We’re still here.
It’s been 141 years since this improbable country was created from a collection of disparate British colonies, with little linking them other than the fact they were not the United States. And yet we persist.
In fact (and don’t let on, lest we lose our characteristic Canadian angst), we’re doing rather well.
For a while at least, the perennial national unity crisis has been put to bed. That doesn’t mean it won’t flare up again. But right now, Quebecers seem content to exhibit what the province’s nationalists call their "specificity" within a more or less unified Canada.
Even the regional disparity crisis has been eased. Thanks to offshore drilling and the high price of oil, Newfoundland is no longer an economic basket case. In fact, it is now, somewhat archly, offering to help Ontario.
Saskatchewan, too, is booming. A few short years ago, its population was shrinking as young people left home to make a better life elsewhere. Now, thanks again to high prices for oil and other raw materials, migrants are streaming into the province.
Those same high oil prices (and the consequent rise of the Canadian dollar) have taken a whack out of the Ontario economy. Even so, we are not talking Dirty Thirties here. The province’s unemployment rate has not soared; real incomes remain relatively high.
Ontario may be losing Big Three auto jobs in Oshawa and Windsor, but Toyota is opening a new plant later this year in Woodstock, while Ford is set to increase production in Oakville. The Conference Board of Canada, a business think-tank, predicts that even the hard-hit auto parts sector will rebound next year.

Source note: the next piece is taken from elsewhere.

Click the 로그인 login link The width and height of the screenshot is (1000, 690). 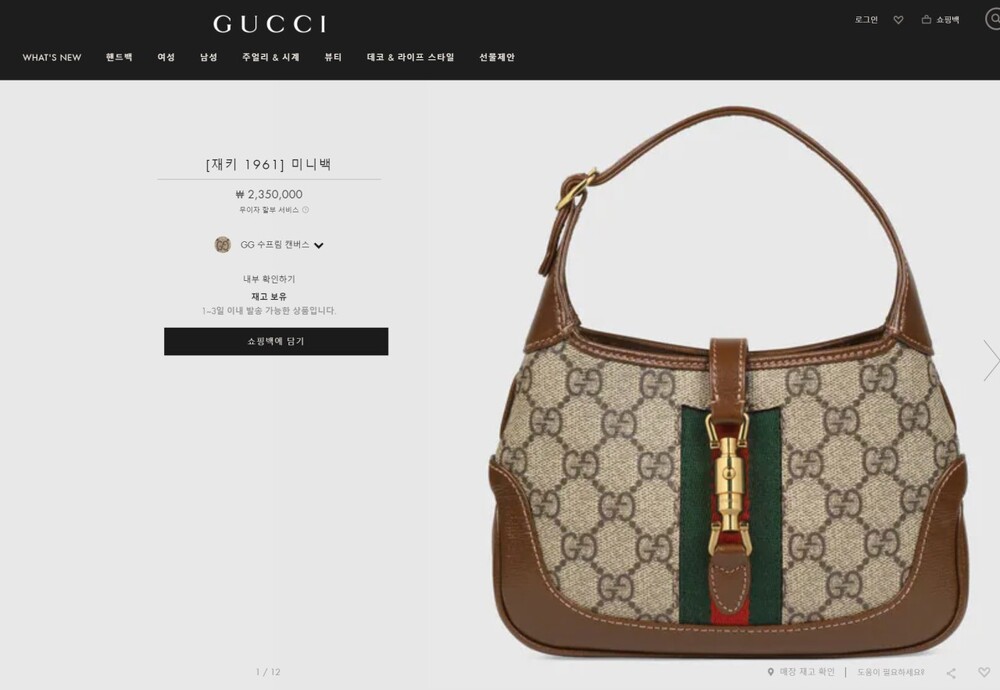click(866, 20)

Politically, we have survived as well.
As prime minister, Stephen Harper has not turned Canada into Washington’s 51st state. He is not captive to the religious right and has not dismantled the federal government.
Like other demonized leaders (former Ontario premier Mike Harris comes to mind, as does Pierre Trudeau – when he was alive), Harper has operated, more or less, within the normal parameters of Canadian politics. He makes promises, breaks promises, cozies up to Quebec and focuses on his own re-election.

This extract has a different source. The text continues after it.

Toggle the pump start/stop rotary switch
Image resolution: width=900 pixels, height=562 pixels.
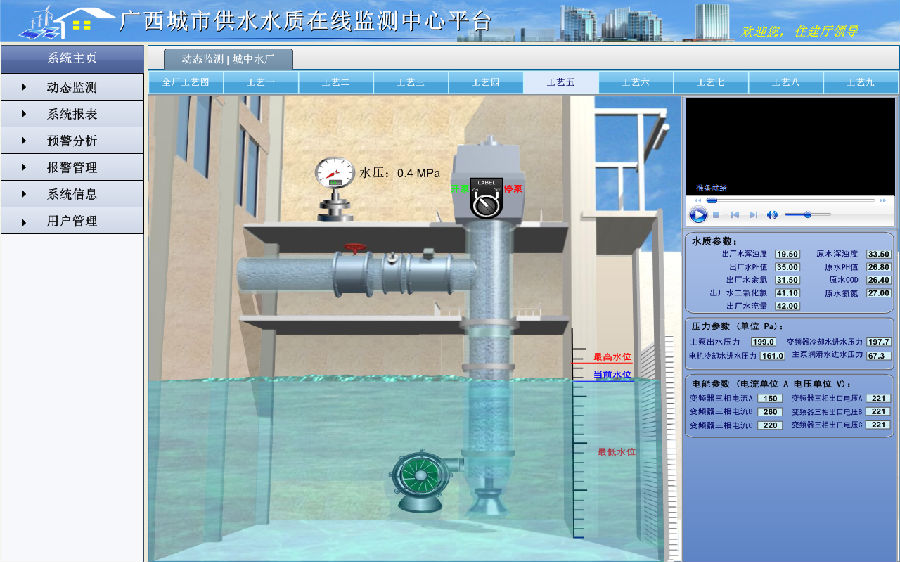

Indeed, the striking thing about Canada 141 years after Confederation is how little the country has changed.
In 1867, like now, we were a nation dependent on immigrants, making our living mainly by exporting raw materials to the rest of the world.
We both envied and feared the Americans in those days. We still do.

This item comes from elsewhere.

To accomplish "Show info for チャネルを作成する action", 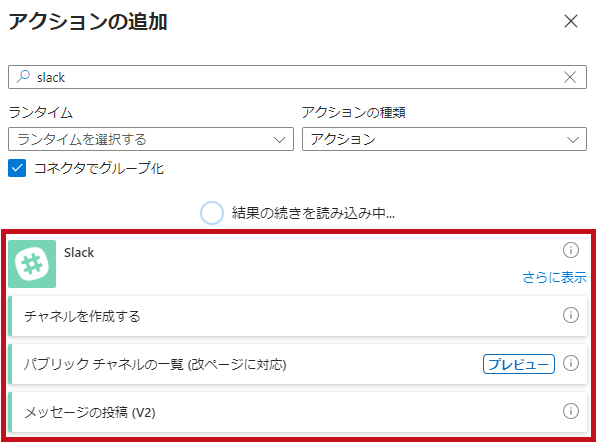I will 570,315.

In 1867, citizens of the new Dominion of Canada fretted about their place in the world. We latched onto our colonial protector, Britain, because the world was a scary place.
Today, the world remains frightening. The Mad Mahdi, the 19th-century Muslim fanatic who chilled newspaper readers of the day, has been replaced in popular culture by the equally scary Osama bin Laden. Our British protectors have been replaced by American ones.
Yet we are still of two minds. We genuinely appreciate our allies and friends. Yet our reliance on them rankles. We long to be taken seriously on the world stage. But we still don’t want to pay the price, either in money or blood.
At moments of great stress, we remain willing to put our all, or at least most of our all, into what we think is a great cause. Tens of thousands of Canadians died in the two world wars of the 20th century.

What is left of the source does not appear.